Reproduce the lines below without changing anything.

[Start RECORD EXTRACTS]

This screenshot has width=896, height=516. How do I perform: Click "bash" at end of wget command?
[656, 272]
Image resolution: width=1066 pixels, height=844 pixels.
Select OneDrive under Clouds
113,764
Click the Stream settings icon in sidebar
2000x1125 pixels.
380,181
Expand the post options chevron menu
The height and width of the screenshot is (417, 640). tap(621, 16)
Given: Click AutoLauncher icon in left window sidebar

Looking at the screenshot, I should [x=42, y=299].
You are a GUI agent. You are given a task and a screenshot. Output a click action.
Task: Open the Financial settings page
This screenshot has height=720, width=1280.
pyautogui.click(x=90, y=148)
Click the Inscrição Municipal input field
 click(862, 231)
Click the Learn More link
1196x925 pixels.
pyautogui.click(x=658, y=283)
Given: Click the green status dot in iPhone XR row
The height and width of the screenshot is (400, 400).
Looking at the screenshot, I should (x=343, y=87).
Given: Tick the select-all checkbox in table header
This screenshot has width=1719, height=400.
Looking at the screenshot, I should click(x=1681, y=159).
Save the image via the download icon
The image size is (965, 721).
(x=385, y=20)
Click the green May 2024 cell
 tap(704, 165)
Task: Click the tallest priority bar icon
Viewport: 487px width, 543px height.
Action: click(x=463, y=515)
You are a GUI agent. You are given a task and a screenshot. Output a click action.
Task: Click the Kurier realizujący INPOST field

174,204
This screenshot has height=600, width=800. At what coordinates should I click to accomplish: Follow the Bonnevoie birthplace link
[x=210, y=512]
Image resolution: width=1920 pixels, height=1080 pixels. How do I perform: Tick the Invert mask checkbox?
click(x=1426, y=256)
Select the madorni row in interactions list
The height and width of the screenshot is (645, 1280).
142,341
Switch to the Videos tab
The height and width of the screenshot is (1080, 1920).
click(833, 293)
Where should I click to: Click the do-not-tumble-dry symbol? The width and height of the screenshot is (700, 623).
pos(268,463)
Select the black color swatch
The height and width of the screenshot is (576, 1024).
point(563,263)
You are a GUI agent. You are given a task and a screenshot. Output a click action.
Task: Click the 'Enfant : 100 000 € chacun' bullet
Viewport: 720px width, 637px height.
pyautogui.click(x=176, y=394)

[End RECORD EXTRACTS]

> **EXERCISE RESULT**
This screenshot has width=896, height=516. How do I perform: Click "bash" at end of wget command?
[656, 272]
Image resolution: width=1066 pixels, height=844 pixels.
Select OneDrive under Clouds
113,764
Click the Stream settings icon in sidebar
2000x1125 pixels.
380,181
Expand the post options chevron menu
The height and width of the screenshot is (417, 640). tap(621, 16)
Given: Click AutoLauncher icon in left window sidebar

Looking at the screenshot, I should [x=42, y=299].
You are a GUI agent. You are given a task and a screenshot. Output a click action.
Task: Open the Financial settings page
This screenshot has height=720, width=1280.
pyautogui.click(x=90, y=148)
Click the Inscrição Municipal input field
 click(862, 231)
Click the Learn More link
1196x925 pixels.
pyautogui.click(x=658, y=283)
Given: Click the green status dot in iPhone XR row
The height and width of the screenshot is (400, 400).
Looking at the screenshot, I should (x=343, y=87).
Given: Tick the select-all checkbox in table header
This screenshot has width=1719, height=400.
Looking at the screenshot, I should click(x=1681, y=159).
Save the image via the download icon
The image size is (965, 721).
(x=385, y=20)
Click the green May 2024 cell
 tap(704, 165)
Task: Click the tallest priority bar icon
Viewport: 487px width, 543px height.
Action: click(x=463, y=515)
You are a GUI agent. You are given a task and a screenshot. Output a click action.
Task: Click the Kurier realizujący INPOST field

174,204
This screenshot has height=600, width=800. At what coordinates should I click to accomplish: Follow the Bonnevoie birthplace link
[x=210, y=512]
Image resolution: width=1920 pixels, height=1080 pixels. How do I perform: Tick the Invert mask checkbox?
click(x=1426, y=256)
Select the madorni row in interactions list
The height and width of the screenshot is (645, 1280).
142,341
Switch to the Videos tab
The height and width of the screenshot is (1080, 1920).
click(833, 293)
Where should I click to: Click the do-not-tumble-dry symbol? The width and height of the screenshot is (700, 623).
pos(268,463)
Select the black color swatch
The height and width of the screenshot is (576, 1024).
point(563,263)
You are a GUI agent. You are given a task and a screenshot. Output a click action.
Task: Click the 'Enfant : 100 000 € chacun' bullet
Viewport: 720px width, 637px height.
pyautogui.click(x=176, y=394)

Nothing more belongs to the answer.